Comment imaginer qu’un paramètre aussi crucial ait pu échapper à la sagacité – dont je ne disconviens pas – de deux agences de notation ?

Le déficit et la dette :

«  Dans son Avis de Septembre 2023 sur le projet de programmation des Finances publiques 2023-2027, le Haut Conseil estimait que le scénario de croissance du Gouvernement était optimiste et que la trajectoire de Finances publiques était peu ambitieuse au regard des engagements européens de la France, alors même qu’elle supposait d’importantes économies structurelles qui resteraient à préciser ».  

«  La nouvelle trajectoire de Finances publiques présentée dans ce Programme de stabilité est nettement plus dégradée que dans la LPFP. …/… La France tarde ainsi à réduire son ratio de dette sur PIB et resterait durablement parmi les trois pays les plus endettés de la zone euro ».

«  Le Haut Conseil considère que cette prévision manque de crédibilité …/… manque également de cohérence. »

Les annonces trompeuses de l’Exécutif :

Pour le Gouvernement, tout est clair le déficit public exprimé en pourcentage du PIB sera de -5,1 en 2025, de -4,1 en 2025, de -3,6 en 2026 et de – 2,7 en 2027.

Ces chiffres ne sont pas crédibles. Je le pense mais peu importe. Ce qui compte c’est notamment l’analyse du FMI qui diverge avec ce conte de fées.

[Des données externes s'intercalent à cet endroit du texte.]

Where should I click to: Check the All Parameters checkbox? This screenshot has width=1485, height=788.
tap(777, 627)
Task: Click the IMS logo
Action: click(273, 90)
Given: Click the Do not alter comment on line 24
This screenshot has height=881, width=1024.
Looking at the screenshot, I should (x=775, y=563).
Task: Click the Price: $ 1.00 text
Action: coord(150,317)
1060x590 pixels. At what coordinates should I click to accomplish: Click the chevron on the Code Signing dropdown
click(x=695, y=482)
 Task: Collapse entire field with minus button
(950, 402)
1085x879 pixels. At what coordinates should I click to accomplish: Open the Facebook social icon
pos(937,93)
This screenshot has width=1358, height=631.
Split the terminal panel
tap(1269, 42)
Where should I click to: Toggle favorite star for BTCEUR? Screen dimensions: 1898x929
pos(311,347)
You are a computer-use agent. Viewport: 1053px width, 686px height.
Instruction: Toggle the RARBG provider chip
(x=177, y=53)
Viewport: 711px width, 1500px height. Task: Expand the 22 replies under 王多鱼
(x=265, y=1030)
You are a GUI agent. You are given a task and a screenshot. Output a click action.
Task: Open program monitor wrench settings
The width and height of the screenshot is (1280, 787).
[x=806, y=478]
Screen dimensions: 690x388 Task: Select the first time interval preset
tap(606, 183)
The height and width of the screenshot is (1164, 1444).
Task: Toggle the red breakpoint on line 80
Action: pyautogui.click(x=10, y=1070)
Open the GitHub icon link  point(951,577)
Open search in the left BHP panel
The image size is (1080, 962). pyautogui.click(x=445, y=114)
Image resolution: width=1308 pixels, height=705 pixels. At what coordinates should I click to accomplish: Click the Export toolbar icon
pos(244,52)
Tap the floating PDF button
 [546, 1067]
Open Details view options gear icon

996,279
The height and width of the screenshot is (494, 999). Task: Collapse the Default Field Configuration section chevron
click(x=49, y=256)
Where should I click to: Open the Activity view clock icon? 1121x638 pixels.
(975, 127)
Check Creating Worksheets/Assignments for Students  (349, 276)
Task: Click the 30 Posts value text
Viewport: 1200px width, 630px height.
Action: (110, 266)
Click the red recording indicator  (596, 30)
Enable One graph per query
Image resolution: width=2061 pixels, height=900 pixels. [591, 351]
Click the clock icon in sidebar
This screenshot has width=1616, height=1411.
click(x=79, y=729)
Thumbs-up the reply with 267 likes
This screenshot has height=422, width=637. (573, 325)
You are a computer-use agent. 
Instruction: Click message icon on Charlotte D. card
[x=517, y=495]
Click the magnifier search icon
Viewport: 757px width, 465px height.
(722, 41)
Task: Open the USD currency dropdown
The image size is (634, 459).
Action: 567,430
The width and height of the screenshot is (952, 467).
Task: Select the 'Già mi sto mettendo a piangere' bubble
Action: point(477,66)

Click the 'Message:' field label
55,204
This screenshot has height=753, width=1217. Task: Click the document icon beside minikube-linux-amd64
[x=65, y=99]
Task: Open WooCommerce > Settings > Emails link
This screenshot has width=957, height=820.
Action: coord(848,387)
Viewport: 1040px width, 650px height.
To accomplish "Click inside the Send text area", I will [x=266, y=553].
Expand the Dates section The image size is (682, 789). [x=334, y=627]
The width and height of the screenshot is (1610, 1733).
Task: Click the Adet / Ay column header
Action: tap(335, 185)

A force d’écrire des romans, on se fait un roman dans la tête, n’est-ce pas Monsieur le ministre ?

Dans le programme de stabilité examinée avec minutie par le HCFP, la dette ressort à 113,1% du PIB en 2025 et à 112% en 2027 : année où la charge de ladite dette atteindra plus de 70 Mds d’€uros.

Dans ces conditions, décrites par l’Exécutif, comment est-il possible de maintenir la notation de la France sans dévoyer son utilité institutionnelle.

Paris a promis au-delà du raisonnable et les mérous d’Outre-Atlantique ont été de bonne composition sur le dos et au plein détriment des épargnants de France.

Ce n’est plus un arrangement, c’est une vilainie.

Dans le présent texte, j’ai pris le soin de citer le HCFP dont je loue l’intégrité.

Dans le même texte, j’ai émis ma désolation quant aux raisonnements que les deux agences de renom ont utilisés.

En conclusion, l’avenir démentira ces entités assimilables à ces vendeurs de poudre d’enfumage et qui de plus crédible que Condorcet pour achever mes lignes :

«  Tout homme qui fera profession de chercher la vérité et de la dire sera toujours odieux à celui qui exercera l’autorité. » (Mémoire sur l’Instruction publique ).